Karp, a Bronx Science dropout, was one of the stalwarts in the fight to legitimate New York as a tech hub. As Tumblr grew, his moppish hair and practiced nonchalance became practically synonymous with the New York tech scene, and his face graced dozens of media profiles of the city’s burgeoning tech entrepreneur class. For the thousands of aspiring tech lords in the city, Tumblr was seen as the anchor company — the one that marked New York as a place that could play host to badass start-ups, too. And Karp seemed to relish his role as the city’s unofficial tech spokesman.
“There’s amazing technology going on in New York but, at least for a little while longer, we’re still the underdogs,” he wrote earlier this year.
Karp’s decision to sell to the Sunnyvale behemoth makes sense from both sides — Tumblr, after all, has never had much in the way of a business model, despite its massive traffic.

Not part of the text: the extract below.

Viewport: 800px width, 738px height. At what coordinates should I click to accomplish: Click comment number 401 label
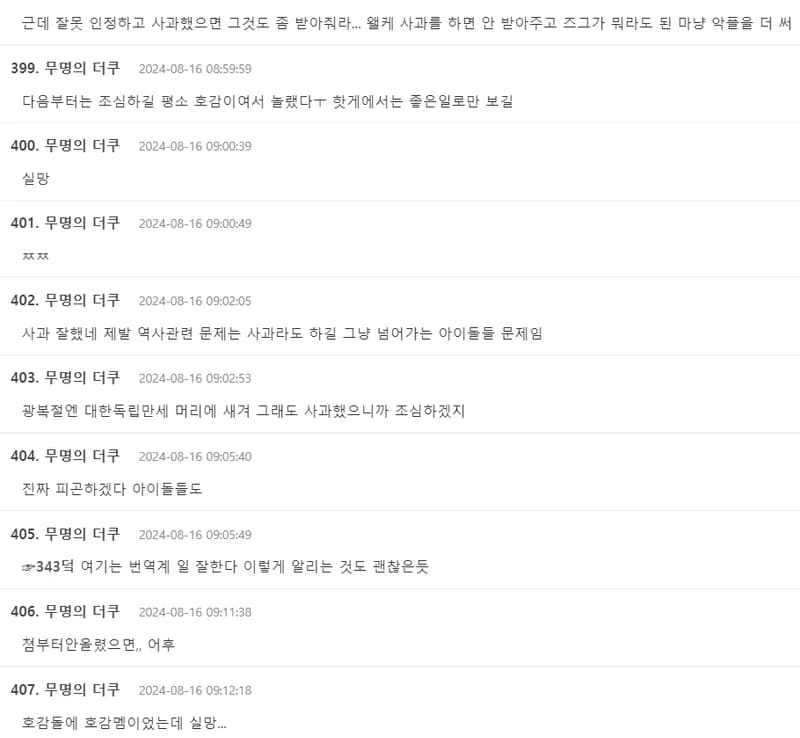24,223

And Yahoo, which has lots of cash and traffic but little cultural cachet among the coveted twentysomething demographic, will give Tumblr more reach and resources while capitalizing on its popularity with young people. (And, of course, making money by putting advertising on Tumblr streams.) It’s true that Yahoo has a long history of running popular acquisitions into the ground. But as tech marriages go, the Yahoo/Tumblr tie-up is one of the more sensible-seeming.

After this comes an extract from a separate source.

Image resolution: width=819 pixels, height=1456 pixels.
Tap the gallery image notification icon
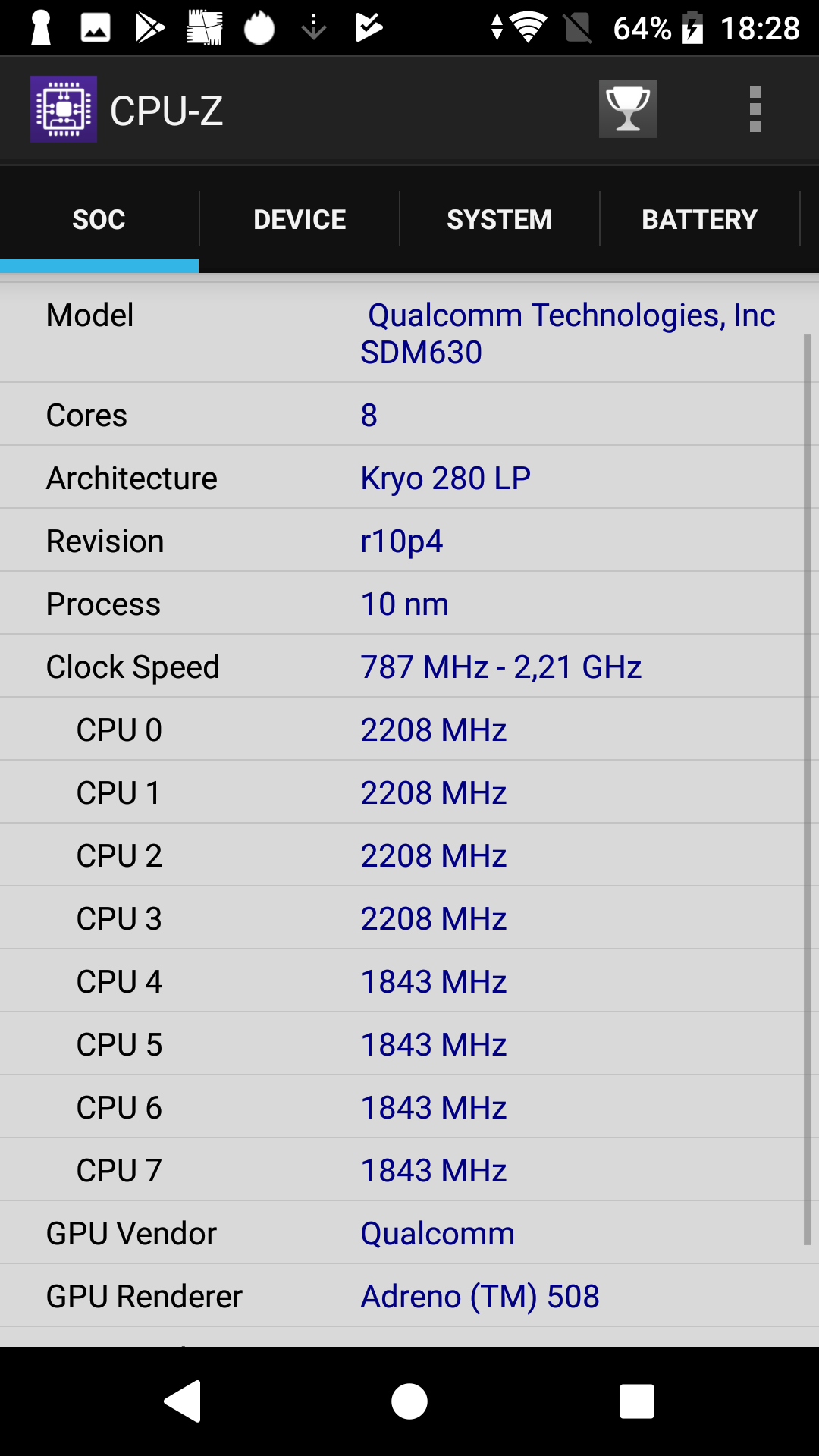pos(96,28)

The downside, of course, is that the sale leaves a hole in the New York tech community, which now must make do with lesser giants. Gilt Groupe was valued at $1 billion in 2011 but has seen its competition heat up since. Foursquare is aging and floundering. And Etsy and Warby Parker, two tech companies that aren’t really tech companies, are still in their growth phases.
Karp is claiming that Tumblr isn’t really leaving New York. “We’re not turning purple. Our headquarters isn’t moving. Our team isn’t changing,” he wrote this morning. But tech acquisitions are cultural takeovers, too. A year from now, Tumblr might look the same on the surface, but its corporate DNA will have a California drivers’ license.

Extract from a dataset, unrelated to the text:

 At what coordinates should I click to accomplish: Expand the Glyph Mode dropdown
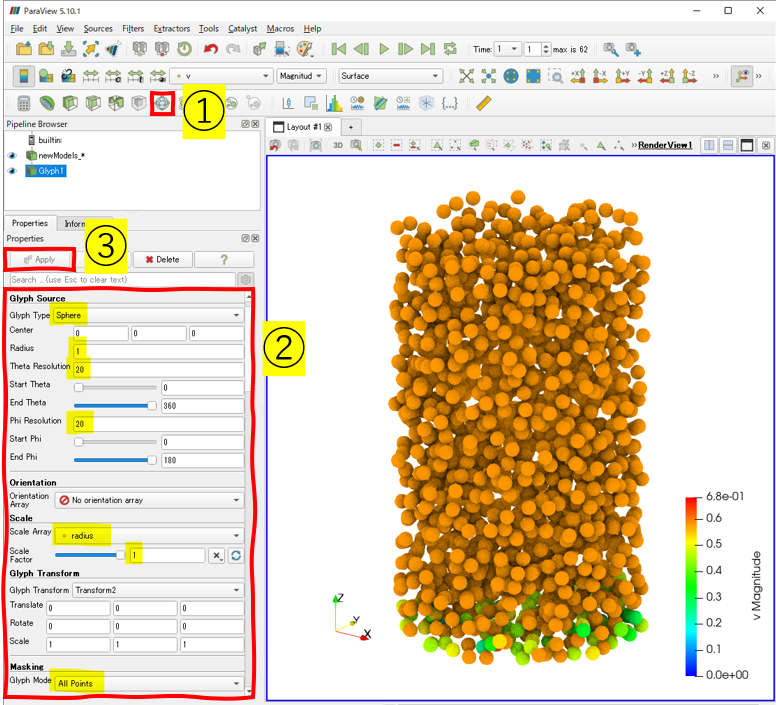[x=148, y=683]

Another New York tech success story, Dan Porter, learned this the hard way when he sold his company, OMGPop (the game maker behind Draw Something), to San Francisco–based Zynga for $200 million last year. Porter came in to Zynga hoping to be a self-governing sphere within a massive Silicon Valley giant. And yet, a year later, he was out, the victim of a power struggle that resulted from Zynga’s meddlesome overreach.
“It’s very different, running your own show or working for a big company,” Porter told me yesterday. “Everyone promises you autonomy, but it often reverts to the mean, and you find out that the company wants to make its mark on you.”
Tumblr’s distinct New Yorkishness — its minimalist design, its stripped-down functionality — may suffer a similar fate when it’s assimilated into Yahoo’s content borg. But that’s okay. Because while New York’s tech community has lost its capstone tech company today, it’s gained something much more important: the respect of Silicon Valley. Tumblr’s sale has given New York’s tech gurus a local example to follow. And it’s made it clear that while the city may not yet be Palo Alto’s equal, it’s now officially too important to ignore.
So while David Karp may be the one pocketing Yahoo’s money this time, every New Yorker should be smiling. Because his success is the city’s, too.